# Buck Question...



## rgdlljames (Sep 8, 2011)

I am contemplating getting a buck. The only thing holding me back is I've heard they smell awful. Is this true? If so, is there a way of getting around it? I only want one...will get a wether to keep him company.


----------



## toth boer goats (Jul 20, 2008)

Some breeds seem to stink more than others...the older they get ...the better they can get in the stink department..... that scent and awful smell....helps to bring in the Does...so... it is good for a buck to be stinky.... What once was a cute little buck kid ...that you can snuggle with...is now that big sticky buck... that you don't want to pet when in rut..... Although Mostly they do stink alot more in rut season.... and less when not.....
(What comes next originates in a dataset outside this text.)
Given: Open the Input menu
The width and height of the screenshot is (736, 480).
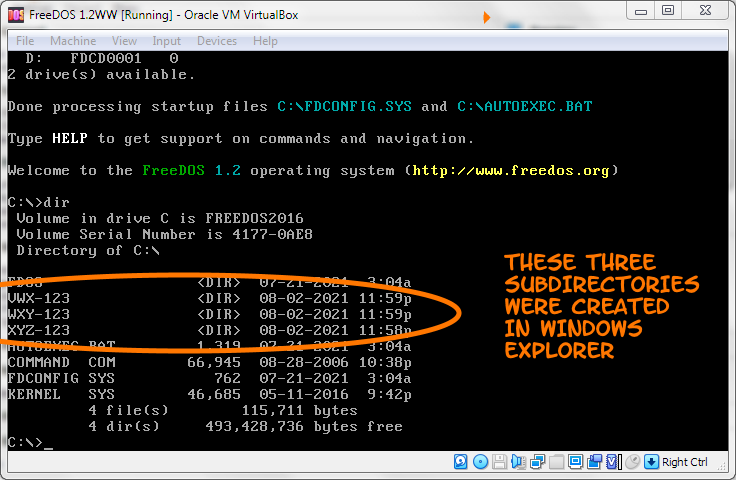Looking at the screenshot, I should pos(167,41).
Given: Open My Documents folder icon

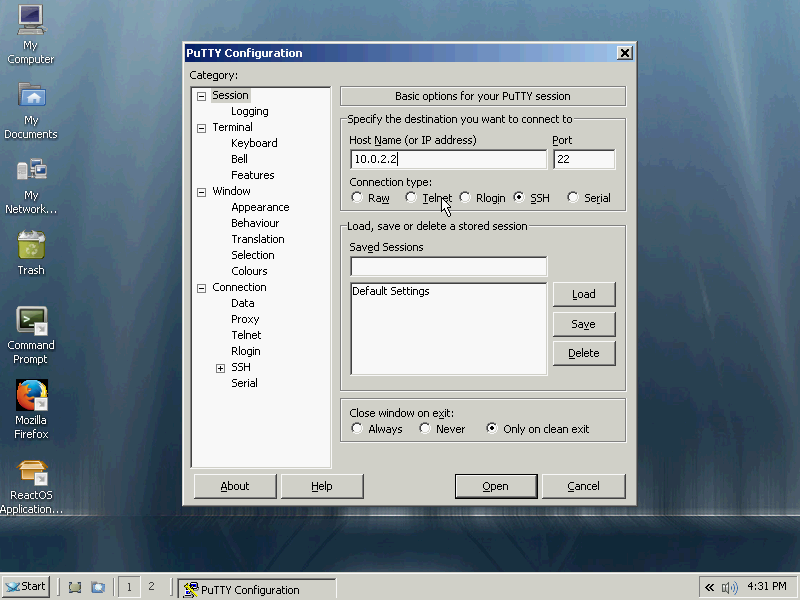Looking at the screenshot, I should coord(31,96).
You can give them baths after breeding is over .....he needs that rut smell at breeding time.... :wink:


----------



## freedomstarfarm (Mar 25, 2011)

Mine smell but I don't mind the smell and my neighbors are not close.


----------



## Jessaba (May 13, 2010)

I can't smell my 2 yr old buck that much until I get close to him...but its a smell I think you get use to...we have pygmy buck right now and have had a Nigi buck before, the smell was there, but I guess maybe I'm use to it and don't mind as much seeing as it gets me babies


----------



## SkyesRanch (Nov 11, 2010)

I only smell my buck when he is in rut. Which is in the fall. He is about 50 feet from the house. Right now he is a bit stinky.


----------



## rgdlljames (Sep 8, 2011)

Thank you everyone.  We will look into it.


----------